[start Text provided]
ADR Template

Architecture Decision Record. Use when you make a significant architectural choice with trade-offs. Never accept a decision without documented alternatives.

An ADR is the receipt for a decision that will outlast the moment of making it. It captures the context (what was true when you decided), the alternatives you weighed, the choice you made, and the consequences you accepted. Six months from now, when you (or a hiring panel reading ops-handbook) ask “why did we pick Iceberg?” — the ADR is the answer.

ADRs are append-only history. You don’t edit accepted ADRs to reflect new thinking; you write a new ADR that supersedes the old one. The chain of supersession is the artifact — it shows how your reasoning evolved as the platform did.

This template fits the broader ROOT discipline that decisions need to be traceable to be learnable. A decision without context is folklore; a decision with documented alternatives and trade-offs is a pattern you can apply again.
[end Text provided]
* [What is asked]:
**1)** Quote the part of the ADR template text that opens with the words "ADR Template" and closes with "is the answer.".
**2)** Print the part of the rows that opens with their first line and closes with the line containing "Action: (x=567, y=53)", both ends included, word for word.
[start Given entries]
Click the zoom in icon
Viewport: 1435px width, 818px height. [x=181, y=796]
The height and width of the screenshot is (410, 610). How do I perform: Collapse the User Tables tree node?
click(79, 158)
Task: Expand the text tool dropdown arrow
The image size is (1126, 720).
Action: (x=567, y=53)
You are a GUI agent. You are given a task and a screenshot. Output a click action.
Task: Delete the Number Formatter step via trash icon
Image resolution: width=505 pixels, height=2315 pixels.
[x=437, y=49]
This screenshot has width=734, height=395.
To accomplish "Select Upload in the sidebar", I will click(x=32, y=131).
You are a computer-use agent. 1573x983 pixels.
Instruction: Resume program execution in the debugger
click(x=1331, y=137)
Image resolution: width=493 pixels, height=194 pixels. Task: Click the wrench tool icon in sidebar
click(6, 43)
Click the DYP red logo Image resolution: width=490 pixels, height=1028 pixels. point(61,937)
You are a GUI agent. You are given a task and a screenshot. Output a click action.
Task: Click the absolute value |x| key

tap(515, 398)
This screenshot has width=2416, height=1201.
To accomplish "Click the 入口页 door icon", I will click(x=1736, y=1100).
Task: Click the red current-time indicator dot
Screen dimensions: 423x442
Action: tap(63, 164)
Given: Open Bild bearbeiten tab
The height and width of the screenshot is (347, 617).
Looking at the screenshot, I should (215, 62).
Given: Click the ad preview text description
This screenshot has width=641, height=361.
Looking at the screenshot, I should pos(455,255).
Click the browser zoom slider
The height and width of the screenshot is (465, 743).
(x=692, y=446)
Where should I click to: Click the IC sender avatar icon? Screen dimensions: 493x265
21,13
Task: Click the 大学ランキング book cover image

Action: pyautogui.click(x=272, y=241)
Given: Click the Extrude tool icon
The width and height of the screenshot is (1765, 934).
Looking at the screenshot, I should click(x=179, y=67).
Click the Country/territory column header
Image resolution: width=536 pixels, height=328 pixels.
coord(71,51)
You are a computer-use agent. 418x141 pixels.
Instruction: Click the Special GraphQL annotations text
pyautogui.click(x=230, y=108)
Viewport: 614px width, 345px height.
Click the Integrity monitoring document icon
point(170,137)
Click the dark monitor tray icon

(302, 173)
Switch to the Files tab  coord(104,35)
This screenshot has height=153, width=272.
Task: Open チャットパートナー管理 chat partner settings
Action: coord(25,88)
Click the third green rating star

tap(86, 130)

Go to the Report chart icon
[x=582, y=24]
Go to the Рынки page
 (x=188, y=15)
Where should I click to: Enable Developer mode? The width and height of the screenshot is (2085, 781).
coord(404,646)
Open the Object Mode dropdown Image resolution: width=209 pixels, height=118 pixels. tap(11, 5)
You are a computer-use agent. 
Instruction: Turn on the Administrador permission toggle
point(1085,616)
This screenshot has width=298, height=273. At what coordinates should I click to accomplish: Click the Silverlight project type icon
[end Given entries]
* [Exercise solutions]:
**1)**
ADR Template

Architecture Decision Record. Use when you make a significant architectural choice with trade-offs. Never accept a decision without documented alternatives.

An ADR is the receipt for a decision that will outlast the moment of making it. It captures the context (what was true when you decided), the alternatives you weighed, the choice you made, and the consequences you accepted. Six months from now, when you (or a hiring panel reading ops-handbook) ask “why did we pick Iceberg?” — the ADR is the answer.

**2)**
Click the zoom in icon
Viewport: 1435px width, 818px height. [x=181, y=796]
The height and width of the screenshot is (410, 610). How do I perform: Collapse the User Tables tree node?
click(79, 158)
Task: Expand the text tool dropdown arrow
The image size is (1126, 720).
Action: (x=567, y=53)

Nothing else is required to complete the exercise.